Na terça-feira (10), o Senado aprovou o aguardado Projeto de Regulamentação da Inteligência Artificial (IA), que estabelece diretrizes essenciais para o uso responsável dessa tecnologia no Brasil. O projeto visa proteger os direitos autorais de criadores de conteúdo, exigir consentimento para o uso de imagem e voz e criar um sistema de governança coordenado pela Autoridade Nacional de Proteção de Dados (ANPD). Com a entrada em vigor programada para dois anos após a publicação da lei, o objetivo é criar um ambiente seguro e transparente para a inovação tecnológica.
Uma das principais inovações do projeto é a exigência de avaliações de risco de IA antes de seu lançamento no mercado, especialmente para sistemas considerados de alto risco. Segundo especialistas, a medida visa impedir o desenvolvimento de sistemas que possam causar danos à saúde ou segurança dos usuários, como no caso de sistemas autônomos ou usados pelo poder público para avaliar comportamentos sociais. Também será necessária documentação completa do ciclo de vida dos sistemas, garantindo transparência e segurança.
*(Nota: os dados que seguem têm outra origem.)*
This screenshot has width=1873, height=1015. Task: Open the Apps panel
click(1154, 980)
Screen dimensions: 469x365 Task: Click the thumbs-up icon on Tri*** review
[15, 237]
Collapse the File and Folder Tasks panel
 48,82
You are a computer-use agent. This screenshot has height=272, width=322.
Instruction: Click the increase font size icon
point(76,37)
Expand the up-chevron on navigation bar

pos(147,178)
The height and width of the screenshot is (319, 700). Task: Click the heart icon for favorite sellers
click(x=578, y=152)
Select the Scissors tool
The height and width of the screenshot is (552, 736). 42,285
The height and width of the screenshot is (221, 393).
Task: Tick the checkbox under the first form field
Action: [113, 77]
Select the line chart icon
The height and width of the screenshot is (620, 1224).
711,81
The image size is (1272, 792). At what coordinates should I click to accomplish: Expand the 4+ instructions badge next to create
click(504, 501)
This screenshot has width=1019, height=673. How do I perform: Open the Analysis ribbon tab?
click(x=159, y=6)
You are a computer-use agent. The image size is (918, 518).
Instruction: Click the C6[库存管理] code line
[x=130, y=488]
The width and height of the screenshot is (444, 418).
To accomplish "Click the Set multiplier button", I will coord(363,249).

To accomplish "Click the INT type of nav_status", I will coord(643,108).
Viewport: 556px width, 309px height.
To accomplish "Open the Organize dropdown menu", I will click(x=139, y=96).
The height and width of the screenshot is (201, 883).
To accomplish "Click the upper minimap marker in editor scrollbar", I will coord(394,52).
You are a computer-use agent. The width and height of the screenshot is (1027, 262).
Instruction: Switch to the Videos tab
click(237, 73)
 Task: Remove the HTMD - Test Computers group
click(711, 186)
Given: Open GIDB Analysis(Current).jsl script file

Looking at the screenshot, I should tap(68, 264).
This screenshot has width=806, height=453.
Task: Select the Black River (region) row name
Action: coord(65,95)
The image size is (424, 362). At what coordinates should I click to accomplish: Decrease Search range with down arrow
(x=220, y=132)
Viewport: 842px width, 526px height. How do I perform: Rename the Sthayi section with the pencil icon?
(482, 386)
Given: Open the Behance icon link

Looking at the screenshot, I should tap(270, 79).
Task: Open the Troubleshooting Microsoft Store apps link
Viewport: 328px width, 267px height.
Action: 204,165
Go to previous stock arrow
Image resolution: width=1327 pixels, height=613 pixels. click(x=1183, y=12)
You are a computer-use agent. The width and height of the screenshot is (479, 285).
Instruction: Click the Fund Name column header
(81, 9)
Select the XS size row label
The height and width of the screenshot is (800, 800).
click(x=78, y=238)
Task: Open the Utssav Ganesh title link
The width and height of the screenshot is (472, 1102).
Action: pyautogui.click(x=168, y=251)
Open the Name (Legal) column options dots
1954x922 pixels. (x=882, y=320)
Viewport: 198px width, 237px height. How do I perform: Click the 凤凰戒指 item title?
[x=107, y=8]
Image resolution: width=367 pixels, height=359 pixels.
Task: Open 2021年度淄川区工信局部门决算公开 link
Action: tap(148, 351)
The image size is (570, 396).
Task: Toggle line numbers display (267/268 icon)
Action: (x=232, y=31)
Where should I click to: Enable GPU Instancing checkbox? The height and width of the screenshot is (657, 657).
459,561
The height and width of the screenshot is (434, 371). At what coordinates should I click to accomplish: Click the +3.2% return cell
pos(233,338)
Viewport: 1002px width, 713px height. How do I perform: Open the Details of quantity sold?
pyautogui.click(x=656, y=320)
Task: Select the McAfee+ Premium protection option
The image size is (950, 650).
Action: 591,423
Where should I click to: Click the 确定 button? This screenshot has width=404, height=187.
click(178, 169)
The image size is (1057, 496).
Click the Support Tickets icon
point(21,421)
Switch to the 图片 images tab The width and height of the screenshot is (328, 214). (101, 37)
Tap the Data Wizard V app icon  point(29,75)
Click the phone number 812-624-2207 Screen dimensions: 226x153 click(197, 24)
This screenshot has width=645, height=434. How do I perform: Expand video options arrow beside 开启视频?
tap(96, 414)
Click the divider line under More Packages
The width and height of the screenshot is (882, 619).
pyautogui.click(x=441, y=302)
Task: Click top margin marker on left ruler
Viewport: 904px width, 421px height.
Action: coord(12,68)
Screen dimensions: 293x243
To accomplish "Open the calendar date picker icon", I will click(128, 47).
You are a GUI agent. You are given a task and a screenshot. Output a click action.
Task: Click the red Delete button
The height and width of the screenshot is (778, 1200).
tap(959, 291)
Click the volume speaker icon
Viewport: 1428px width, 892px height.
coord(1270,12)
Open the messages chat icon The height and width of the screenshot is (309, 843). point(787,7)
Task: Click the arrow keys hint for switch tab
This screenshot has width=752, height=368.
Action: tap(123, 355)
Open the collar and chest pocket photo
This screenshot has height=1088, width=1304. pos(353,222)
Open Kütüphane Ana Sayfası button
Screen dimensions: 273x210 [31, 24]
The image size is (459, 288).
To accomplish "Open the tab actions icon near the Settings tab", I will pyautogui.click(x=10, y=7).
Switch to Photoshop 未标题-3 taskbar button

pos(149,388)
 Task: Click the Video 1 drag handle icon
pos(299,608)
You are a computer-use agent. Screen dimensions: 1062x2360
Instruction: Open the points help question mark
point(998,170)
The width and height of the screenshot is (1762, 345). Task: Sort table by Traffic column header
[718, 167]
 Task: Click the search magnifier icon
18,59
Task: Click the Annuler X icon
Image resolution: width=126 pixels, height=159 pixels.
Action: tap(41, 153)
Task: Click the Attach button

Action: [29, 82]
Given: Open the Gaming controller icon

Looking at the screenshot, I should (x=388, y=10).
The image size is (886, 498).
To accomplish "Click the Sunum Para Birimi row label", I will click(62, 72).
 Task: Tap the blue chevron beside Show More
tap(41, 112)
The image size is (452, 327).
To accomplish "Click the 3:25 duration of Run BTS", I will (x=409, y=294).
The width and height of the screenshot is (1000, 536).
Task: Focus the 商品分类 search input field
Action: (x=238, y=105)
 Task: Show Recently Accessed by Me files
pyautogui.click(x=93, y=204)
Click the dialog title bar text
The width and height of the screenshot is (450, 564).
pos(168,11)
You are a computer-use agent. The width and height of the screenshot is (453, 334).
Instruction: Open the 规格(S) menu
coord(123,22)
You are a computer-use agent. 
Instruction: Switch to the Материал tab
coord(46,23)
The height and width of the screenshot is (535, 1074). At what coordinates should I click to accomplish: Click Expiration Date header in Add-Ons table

O projeto também alinha o Brasil com as práticas internacionais de regulamentação de IA, como as adotadas pela União Europeia, e traz uma abordagem equilibrada entre inovação tecnológica e proteção de direitos. No entanto, especialistas alertam para a necessidade de ir além da legislação, investindo em educação digital para garantir que a sociedade entenda os impactos da IA e participe ativamente do debate sobre sua implementação e fiscalização.